U.S. Lawmakers Cut Pentagon Ties with Russian Arms Exporter

The bill, introduced by Democrat Congressman Jim Moran, was passed by an overwhelming 407-5 vote and was attached to the 2013 U.S. military budget, according to the House of Representatives’ statement.

“It is beyond unacceptable for the United States Government to work with a firm that is arming the oppressive Syrian regime,” Moran said. “The United States does not condone the massacre of innocent men, women and children. Furthering contracts with Rosoboronexport contradicts our nation’s commitment to the principles of freedom and democracy.”

The passage of the bill came several hours after Russia and China vetoed for the third time a UN Security Council resolution on Syria authorizing non-military sanctions against President Bashar al-Assad’s regime if it fails to withdraw heavy weapons and troops from urban areas within 10 days.

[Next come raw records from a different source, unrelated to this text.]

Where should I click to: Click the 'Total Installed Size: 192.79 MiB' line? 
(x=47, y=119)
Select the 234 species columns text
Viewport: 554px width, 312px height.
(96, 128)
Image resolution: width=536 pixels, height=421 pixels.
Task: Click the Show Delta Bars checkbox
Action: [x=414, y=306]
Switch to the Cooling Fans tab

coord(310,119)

Rosoboronexport declined to comment on the move when contacted by RIA Novosti on Friday.

According to the statement by the U.S. lawmakers, Rosoboronexport has supplied nearly $1 billion in arms to Syria over the last year, including high-explosives, mortars, sniper rifles, ammunition and attack helicopters which could have been used by Assad’s forces to kill civilians.

Rosoboronexport signed a $367.5 million deal with the United States in May 2011 for delivery of 21 Mi-17V5s. All those helicopters have now been delivered, according to the Center for Analysis of Strategies and Technologies (CAST), a Moscow-based think-tank.

The break with the United States could affect an option contract signed on July 18 for a further ten machines worth $171 million. Deliveries of the second batch were due by 2016.

“There has never been a competition for supplying rotorcraft for the Afghan National Security Forces. Had there been one, I’m confident American firms would have done exceptionally well,” Moran said.

Some analysts doubt the Afghan government would want another helicopter type in its inventory, however.

“In terms of follow-on orders the Mi-17 makes a lot of sense because of fleet commonality, crew and ground crew familiarity with the type, and the helicopter’s robustness and ability to be operated in austere condititions,” said Douglas Barrie, air warfare analyst with the London-based International Institute for Strategic Studies.

CAST’s Ruslan Pukhov agrees. “It would be possible to buy Sikorsky helicopters, but they would have to wait three years for them and they would be more expensive, and be more complicated from the point of view of training. This is a political move, pre-election demagogery,” he said.

Another potential contract that looks set to be lost is for ammunition supplies to Afghanistan. In April, five U.S. defense firms invited Russia for the first time to become a subcontractor on the delivery of Russian-made ammunition for coalition forces in Afghanistan, Rosoboronexport said.

In mid-June, U.S. Senator John Cornyn called on the Pentagon to take action against Rosoboronexport, but the Pentagon dismissed his claims, saying that dealing with Russia’s arms exporter was the “only legally available method” to supply the helicopters to Afghanistan.

Rosoboronexport was subject to U.S. sanctions from 2006 to 2010 for allegedly providing nations including Iran and Syria with equipment that could be used to develop weapons of mass destruction.

Russia is the biggest supplier of arms to Syria, and maintains its only military base outside the former Soviet Union there. In June, President Vladimir Putin said Russian arms were not being used against pro-democracy protesters fighting to oust Assad, a claim derided as “patently untrue” by U.S. Secretary of State Hillary Clinton, who accused Russia of sending combat helicopters to Syria.

Frans Klintsevich, a Russian lawmaker and a member of the ruling United Russia party said that the U.S. move was just the first in what he predicted would be a series of anti-Russia measures.

“The US is continuing to reshape the world and Russia is the only thorn in its side in this process,” Klintsevich said, adding that recent unprecedented anti-Putin protests were part of Washington’s attempt to “split us up from within.”